AVAILABLE RECORDS.
============

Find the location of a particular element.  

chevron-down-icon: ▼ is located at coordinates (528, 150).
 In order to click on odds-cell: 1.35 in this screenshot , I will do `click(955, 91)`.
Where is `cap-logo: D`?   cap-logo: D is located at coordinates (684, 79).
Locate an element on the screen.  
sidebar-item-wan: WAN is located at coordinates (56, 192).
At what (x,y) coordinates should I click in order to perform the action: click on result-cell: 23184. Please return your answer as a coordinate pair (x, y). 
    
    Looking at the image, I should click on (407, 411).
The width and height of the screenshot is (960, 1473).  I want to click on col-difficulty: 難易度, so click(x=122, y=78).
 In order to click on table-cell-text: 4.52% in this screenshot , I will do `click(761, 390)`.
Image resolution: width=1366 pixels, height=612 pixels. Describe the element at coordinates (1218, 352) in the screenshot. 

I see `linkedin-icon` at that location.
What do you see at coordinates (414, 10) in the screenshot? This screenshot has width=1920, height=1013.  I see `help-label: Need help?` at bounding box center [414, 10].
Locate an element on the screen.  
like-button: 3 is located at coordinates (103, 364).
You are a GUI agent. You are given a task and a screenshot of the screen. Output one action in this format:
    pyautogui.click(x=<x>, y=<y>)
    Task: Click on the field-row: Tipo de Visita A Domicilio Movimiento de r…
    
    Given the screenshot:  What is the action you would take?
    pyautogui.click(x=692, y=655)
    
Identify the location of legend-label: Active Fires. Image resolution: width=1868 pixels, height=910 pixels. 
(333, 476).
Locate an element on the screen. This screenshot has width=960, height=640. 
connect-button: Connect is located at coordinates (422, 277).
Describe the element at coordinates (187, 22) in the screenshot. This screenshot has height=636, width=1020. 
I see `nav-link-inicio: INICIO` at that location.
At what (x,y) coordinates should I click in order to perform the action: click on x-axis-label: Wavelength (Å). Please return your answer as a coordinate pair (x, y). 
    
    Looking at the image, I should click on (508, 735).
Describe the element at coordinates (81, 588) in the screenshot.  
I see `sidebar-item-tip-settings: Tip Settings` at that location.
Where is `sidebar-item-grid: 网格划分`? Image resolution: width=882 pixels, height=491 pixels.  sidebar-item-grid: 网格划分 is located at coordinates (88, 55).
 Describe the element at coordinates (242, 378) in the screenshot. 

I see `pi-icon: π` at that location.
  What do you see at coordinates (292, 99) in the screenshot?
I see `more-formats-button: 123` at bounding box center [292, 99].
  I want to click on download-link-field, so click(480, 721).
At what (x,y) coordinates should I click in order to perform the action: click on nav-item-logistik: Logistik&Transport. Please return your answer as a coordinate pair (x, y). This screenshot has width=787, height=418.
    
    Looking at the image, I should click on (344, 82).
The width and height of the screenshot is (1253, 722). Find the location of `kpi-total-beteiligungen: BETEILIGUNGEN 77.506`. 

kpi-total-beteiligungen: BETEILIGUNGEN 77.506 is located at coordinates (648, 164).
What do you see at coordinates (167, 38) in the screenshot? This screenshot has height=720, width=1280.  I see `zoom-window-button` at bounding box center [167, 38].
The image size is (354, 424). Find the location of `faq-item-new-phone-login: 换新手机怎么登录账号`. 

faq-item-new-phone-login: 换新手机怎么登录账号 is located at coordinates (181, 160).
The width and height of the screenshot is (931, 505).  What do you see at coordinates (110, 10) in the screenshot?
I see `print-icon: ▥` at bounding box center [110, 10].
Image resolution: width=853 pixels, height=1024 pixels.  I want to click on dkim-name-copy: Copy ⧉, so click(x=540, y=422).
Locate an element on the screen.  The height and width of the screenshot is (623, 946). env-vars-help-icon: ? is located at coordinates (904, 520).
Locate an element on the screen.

============

WHAT IS BEING ASKED.
Echo the rows above exactly as they appear, everything from the start of the rows down to the line containing "coordinates (684, 79).", including that line.

EXERCISE RESULT.
Find the location of a particular element.  

chevron-down-icon: ▼ is located at coordinates (528, 150).
 In order to click on odds-cell: 1.35 in this screenshot , I will do `click(955, 91)`.
Where is `cap-logo: D`?   cap-logo: D is located at coordinates (684, 79).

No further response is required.